### Written exercise A
In the graceful drain page, which signals does Shutdown.init() register handlers for?

Skip to content
v1.0.0-zig0.15.2

Graceful Drain

A production server must shut down cleanly: stop accepting new connections, wait for in-flight requests to finish, and release resources in the correct order. Volt’s Shutdown module provides the building blocks.

const std = @import("std");
const volt = @import("volt");
const log = std.log.scoped(.server);
pub fn main() !void {
var gpa = std.heap.GeneralPurposeAllocator(.{}){};
defer _ = gpa.deinit();
// ── Phase 1: Initialize ──────────────────────────────────────────────
//
// Shutdown.init() registers signal handlers for SIGINT and SIGTERM.
// This must happen before the accept loop so signals are caught from
// the start. The defer ensures signal registration is cleaned up last,
// after everything else has been torn down.
var shutdown = volt.shutdown.Shutdown.init() catch |err| {
std.debug.print("Failed to init signal handler: {}\n", .{err});
return;
};
defer shutdown.deinit();
var listener = try volt.net.listen("0.0.0.0:8080");
defer listener.close();
std.debug.print("Server listening on :8080 (Ctrl+C to stop)\n", .{});
// ── Phase 2: Accept loop ─────────────────────────────────────────────
var connection_count: u64 = 0;
try volt.run(acceptLoop, .{ &shutdown, &listener, &connection_count });
// ── Phase 3: Drain ───────────────────────────────────────────────────
//
// At this point the accept loop has exited. No new connections will be
// accepted because we broke out of the while loop. Existing connections
// are still being served by their spawned tasks.
std.debug.print("\n--- Shutdown initiated ---\n", .{});
if (shutdown.triggerSignal()) |sig| {
std.debug.print("Signal: {}\n", .{sig});
}
std.debug.print("Connections served: {}\n", .{connection_count});
std.debug.print("In-flight requests: {}\n", .{shutdown.pendingCount()});
// Wait up to 30 seconds for in-flight work to complete.

### Pointing records for text and elements
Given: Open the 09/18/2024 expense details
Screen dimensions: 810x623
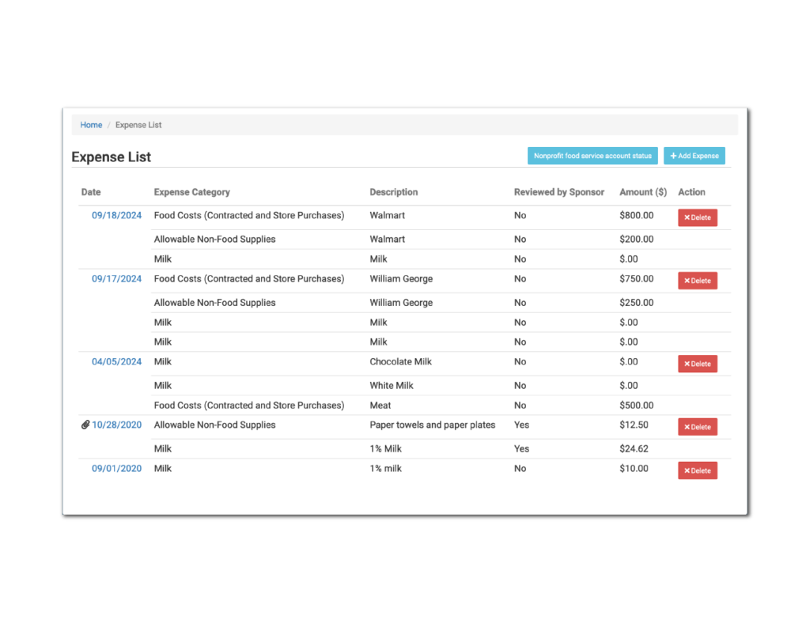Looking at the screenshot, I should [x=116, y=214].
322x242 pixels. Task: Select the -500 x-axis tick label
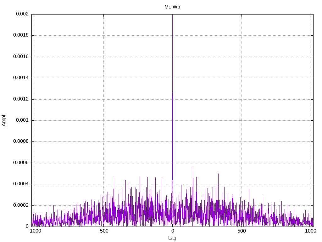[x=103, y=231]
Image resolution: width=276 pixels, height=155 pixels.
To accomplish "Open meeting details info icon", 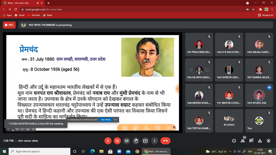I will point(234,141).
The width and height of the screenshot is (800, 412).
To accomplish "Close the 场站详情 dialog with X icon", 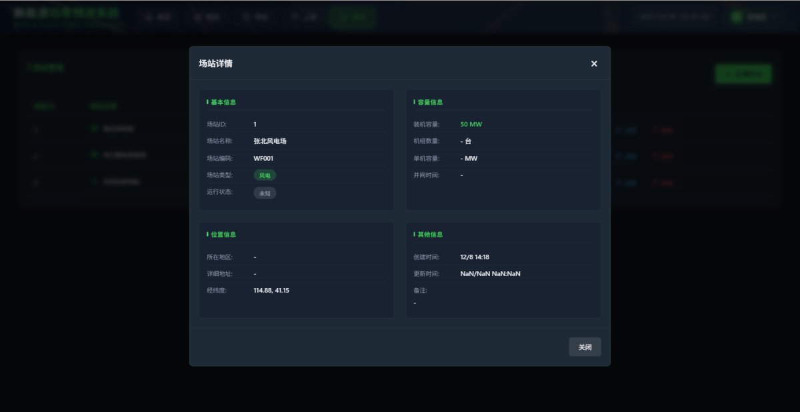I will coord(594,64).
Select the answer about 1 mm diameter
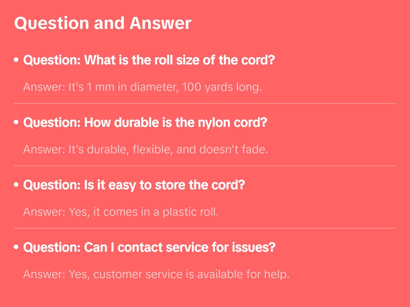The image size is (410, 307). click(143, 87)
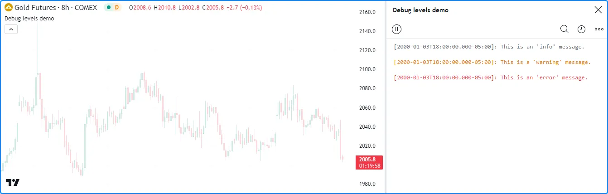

### Written exercise B
Find every line in the entries above that contains the word "Select", and copy each one out.

### Task result A
SIGINT and SIGTERM.

### Task result B
322x242 pixels. Task: Select the -500 x-axis tick label
Select the answer about 1 mm diameter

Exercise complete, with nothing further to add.